→ Belge bölümü:
-*-*-

Bir aydır ülke gündemi yeniden yolsuzluk iddialarıyla çalkalanıyor. Çete lideri Sedat Peker’in sosyal medya yoluyla gerçekleştirdiği suç itiraflarıyla başlayan bu süreç 17 Aralık 2013’ten sonra en ses getiren yolsuzluk skandalı oldu. İtiraf videolarını milyonlar izliyor ve siyaset analistleri gün gün bu skandalın seçmen davranışına etkisini tahmin etmeye çalışıyor.
Türkiye’de seçmenin yolsuzluk iddialarına tepkilerini inceleyen analistleri öteden beri şaşırtan bir çelişki var. Genel beklenti, iktidar partisini destekleyen seçmenlerin bu tür iddialara inandıkları takdirde desteklerini geri çekeceği, inanmayanların ise desteklerini sürdüreceği şeklinde. Oysa geçmiş analizler gösteriyor ki iktidar partisi seçmeni iddialara hem inanıyor hem de desteğini, en azından beklenen ölçüde ve hızla çekmiyor. 17 Aralık iddialarıyla ilgili Konda araştırması AKP seçmeninin yarıya yakınının bu iddialara inandığını fakat hâlâ bu partiye destek verdiğini ortaya koyuyordu. Nitekim iddiaların hemen ardından gelen seçimlerde AKP seçmen desteğini koruduğunu göstermişti. Bu ne anlama geliyor? Seçmen yolsuzluğa duyarsız mı?
AKP’nin “3Y” sözü
Bu durumu anlamayı daha da zorlaştıran şöyle bir gerçek de var: Türkiye’de ve tüm dünyada, AKP ve benzer popülist partilerin iktidara gelmesinde bilhassa yolsuzluk ve adaletsizlik rol oynamıştı. Nitekim AKP iktidara gelirken “3Y” ile, yani yolsuzluk, yoksulluk ve yasaklarla mücadele sözü veriyor, bu söz seçmeni heyecanlandırıyor, mobilize ediyordu. O halde seçmenin yolsuzluğa duyarsız olduğunu söylemek doğru sayılmaz.
İşte tam bu çelişki, yani yolsuzluğa tepki olarak popülist partilere oy veren seçmenin, devam eden hatta artan yolsuzluk skandalları karşısında oy verdikleri partiyi cezalandırmamaları, desteklerini sürdürmeleri sosyal bilimciler açısından büyük bir bilmece yaratıyor ve bugün pek çok çalışmanın araştırma sorusunu oluşturuyor.
Bu soruya verilen en özgün cevaplardan biri ise ünlü iktisatçı Daron Acemoğlu ve arkadaşlarından geliyor. Acemoğlu, Robinson, ve Torvik’e göre, seçmen, kurumların zayıf ve yolsuzluğa dirençsiz olduğu durumlarda kendi çıkarları açısından en rasyonel seçeneğin, bu gruplara ve onların manipüle ettiği kurumlara direnebilecek, kurumlar üstü, hatta hukuk üstü güce sahip bir siyasi lider olduğunu düşünüyor.[1]
Yolsuzluk seçmen gözünde “sabit değer”

-*-*-

→ Alıştırma yönergesi: Belge bölümünden "Türkiye’de seçmenin yolsuzluk" ile başlayıp "yolsuzluğa duyarsız mı?" ifadesine kadar uzanan kısmı, "Konda araştırması" ifadesini "Konda anketi" ile değiştirerek yeniden yaz. Öğeler, belge bölümünden bağımsız ayrı bir malzemedir.

-*-*-

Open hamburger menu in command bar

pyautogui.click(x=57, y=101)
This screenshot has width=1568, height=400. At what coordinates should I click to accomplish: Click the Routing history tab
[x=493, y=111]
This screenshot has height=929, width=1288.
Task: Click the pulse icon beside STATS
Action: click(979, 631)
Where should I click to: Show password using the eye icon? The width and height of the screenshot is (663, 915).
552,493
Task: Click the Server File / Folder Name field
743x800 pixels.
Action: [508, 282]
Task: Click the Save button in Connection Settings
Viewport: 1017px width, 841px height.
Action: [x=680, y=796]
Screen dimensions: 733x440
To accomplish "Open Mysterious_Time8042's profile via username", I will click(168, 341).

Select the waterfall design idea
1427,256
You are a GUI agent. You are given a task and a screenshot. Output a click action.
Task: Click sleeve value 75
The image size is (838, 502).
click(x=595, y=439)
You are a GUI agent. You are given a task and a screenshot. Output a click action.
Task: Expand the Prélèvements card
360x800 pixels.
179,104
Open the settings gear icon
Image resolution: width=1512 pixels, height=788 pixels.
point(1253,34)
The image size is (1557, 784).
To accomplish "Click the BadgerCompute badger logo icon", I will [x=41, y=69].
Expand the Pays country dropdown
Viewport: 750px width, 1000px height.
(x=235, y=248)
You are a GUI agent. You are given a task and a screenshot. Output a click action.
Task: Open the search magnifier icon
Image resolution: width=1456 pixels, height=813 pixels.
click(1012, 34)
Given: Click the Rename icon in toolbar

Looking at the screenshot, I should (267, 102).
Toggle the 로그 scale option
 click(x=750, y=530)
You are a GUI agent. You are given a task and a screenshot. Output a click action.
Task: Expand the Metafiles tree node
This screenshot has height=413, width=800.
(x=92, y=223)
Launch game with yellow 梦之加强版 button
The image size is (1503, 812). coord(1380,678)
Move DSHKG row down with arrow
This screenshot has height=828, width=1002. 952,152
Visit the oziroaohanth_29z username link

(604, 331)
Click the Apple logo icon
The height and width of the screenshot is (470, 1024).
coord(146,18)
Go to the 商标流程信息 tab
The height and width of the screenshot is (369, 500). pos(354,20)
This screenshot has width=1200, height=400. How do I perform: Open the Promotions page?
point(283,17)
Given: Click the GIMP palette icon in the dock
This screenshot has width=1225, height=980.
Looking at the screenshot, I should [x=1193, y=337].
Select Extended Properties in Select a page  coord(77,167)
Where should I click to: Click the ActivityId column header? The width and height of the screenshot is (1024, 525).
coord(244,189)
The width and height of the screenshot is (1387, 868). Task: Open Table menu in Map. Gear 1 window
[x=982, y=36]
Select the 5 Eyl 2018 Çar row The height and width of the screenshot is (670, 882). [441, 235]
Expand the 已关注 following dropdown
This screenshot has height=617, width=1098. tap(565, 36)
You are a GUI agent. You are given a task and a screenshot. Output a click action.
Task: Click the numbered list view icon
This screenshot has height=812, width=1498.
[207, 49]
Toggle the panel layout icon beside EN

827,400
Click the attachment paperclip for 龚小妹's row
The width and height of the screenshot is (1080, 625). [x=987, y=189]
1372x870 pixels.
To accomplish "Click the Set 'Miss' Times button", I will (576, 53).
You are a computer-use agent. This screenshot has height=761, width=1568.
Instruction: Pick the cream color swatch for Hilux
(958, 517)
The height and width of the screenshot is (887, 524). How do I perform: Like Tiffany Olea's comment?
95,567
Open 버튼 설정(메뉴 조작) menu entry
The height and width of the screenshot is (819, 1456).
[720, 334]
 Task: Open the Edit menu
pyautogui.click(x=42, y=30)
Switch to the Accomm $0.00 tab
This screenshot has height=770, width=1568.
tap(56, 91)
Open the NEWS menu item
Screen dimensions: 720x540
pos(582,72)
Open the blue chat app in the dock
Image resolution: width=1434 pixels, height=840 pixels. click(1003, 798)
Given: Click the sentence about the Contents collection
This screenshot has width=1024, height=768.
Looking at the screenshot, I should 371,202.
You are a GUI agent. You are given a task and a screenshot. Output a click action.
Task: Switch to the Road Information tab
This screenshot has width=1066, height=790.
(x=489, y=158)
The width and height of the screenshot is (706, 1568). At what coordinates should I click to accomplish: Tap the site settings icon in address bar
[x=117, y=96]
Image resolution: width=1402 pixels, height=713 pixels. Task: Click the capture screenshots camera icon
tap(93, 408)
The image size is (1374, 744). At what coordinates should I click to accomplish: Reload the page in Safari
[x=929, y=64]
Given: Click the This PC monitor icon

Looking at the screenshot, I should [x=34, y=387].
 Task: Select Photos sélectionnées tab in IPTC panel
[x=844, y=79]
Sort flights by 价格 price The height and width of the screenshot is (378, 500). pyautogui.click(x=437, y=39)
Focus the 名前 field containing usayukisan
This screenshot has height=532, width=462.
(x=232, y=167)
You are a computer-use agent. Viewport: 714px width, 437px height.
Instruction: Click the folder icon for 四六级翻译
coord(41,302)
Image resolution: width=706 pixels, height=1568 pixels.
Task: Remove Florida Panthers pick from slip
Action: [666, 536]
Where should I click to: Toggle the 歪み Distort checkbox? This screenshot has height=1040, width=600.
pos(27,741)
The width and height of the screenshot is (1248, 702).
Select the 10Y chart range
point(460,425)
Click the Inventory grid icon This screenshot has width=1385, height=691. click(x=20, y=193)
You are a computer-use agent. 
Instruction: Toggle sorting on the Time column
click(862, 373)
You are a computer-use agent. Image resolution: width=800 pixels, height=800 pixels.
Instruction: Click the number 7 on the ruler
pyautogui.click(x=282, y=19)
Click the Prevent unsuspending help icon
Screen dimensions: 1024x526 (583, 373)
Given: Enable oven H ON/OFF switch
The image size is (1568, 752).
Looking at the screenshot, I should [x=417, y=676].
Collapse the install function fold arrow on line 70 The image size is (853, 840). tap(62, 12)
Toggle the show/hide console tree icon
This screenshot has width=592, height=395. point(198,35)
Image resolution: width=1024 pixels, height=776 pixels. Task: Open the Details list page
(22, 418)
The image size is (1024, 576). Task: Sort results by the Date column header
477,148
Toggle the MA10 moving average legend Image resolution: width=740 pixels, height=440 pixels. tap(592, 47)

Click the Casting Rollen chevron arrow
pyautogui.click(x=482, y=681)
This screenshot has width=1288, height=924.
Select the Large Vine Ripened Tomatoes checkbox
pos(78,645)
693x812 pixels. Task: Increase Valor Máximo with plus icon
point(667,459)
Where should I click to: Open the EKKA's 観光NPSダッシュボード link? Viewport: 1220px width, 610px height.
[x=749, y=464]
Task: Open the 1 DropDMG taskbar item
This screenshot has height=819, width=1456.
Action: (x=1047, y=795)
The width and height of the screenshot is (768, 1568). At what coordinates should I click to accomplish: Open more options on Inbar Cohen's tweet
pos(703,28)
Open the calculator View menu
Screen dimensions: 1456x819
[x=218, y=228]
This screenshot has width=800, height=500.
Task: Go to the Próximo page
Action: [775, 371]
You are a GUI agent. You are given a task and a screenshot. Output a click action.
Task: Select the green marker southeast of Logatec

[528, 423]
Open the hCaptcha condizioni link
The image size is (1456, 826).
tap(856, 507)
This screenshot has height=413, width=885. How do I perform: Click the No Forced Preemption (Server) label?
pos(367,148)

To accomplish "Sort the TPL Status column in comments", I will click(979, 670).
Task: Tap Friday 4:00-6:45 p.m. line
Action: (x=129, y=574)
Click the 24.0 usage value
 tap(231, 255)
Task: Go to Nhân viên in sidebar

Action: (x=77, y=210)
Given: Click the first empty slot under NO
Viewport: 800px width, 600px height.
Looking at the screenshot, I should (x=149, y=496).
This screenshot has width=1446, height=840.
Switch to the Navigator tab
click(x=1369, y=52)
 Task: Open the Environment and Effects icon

-*-*-

→ Görev yanıtı:
Türkiye’de seçmenin yolsuzluk iddialarına tepkilerini inceleyen analistleri öteden beri şaşırtan bir çelişki var. Genel beklenti, iktidar partisini destekleyen seçmenlerin bu tür iddialara inandıkları takdirde desteklerini geri çekeceği, inanmayanların ise desteklerini sürdüreceği şeklinde. Oysa geçmiş analizler gösteriyor ki iktidar partisi seçmeni iddialara hem inanıyor hem de desteğini, en azından beklenen ölçüde ve hızla çekmiyor. 17 Aralık iddialarıyla ilgili Konda anketi AKP seçmeninin yarıya yakınının bu iddialara inandığını fakat hâlâ bu partiye destek verdiğini ortaya koyuyordu. Nitekim iddiaların hemen ardından gelen seçimlerde AKP seçmen desteğini koruduğunu göstermişti. Bu ne anlama geliyor? Seçmen yolsuzluğa duyarsız mı?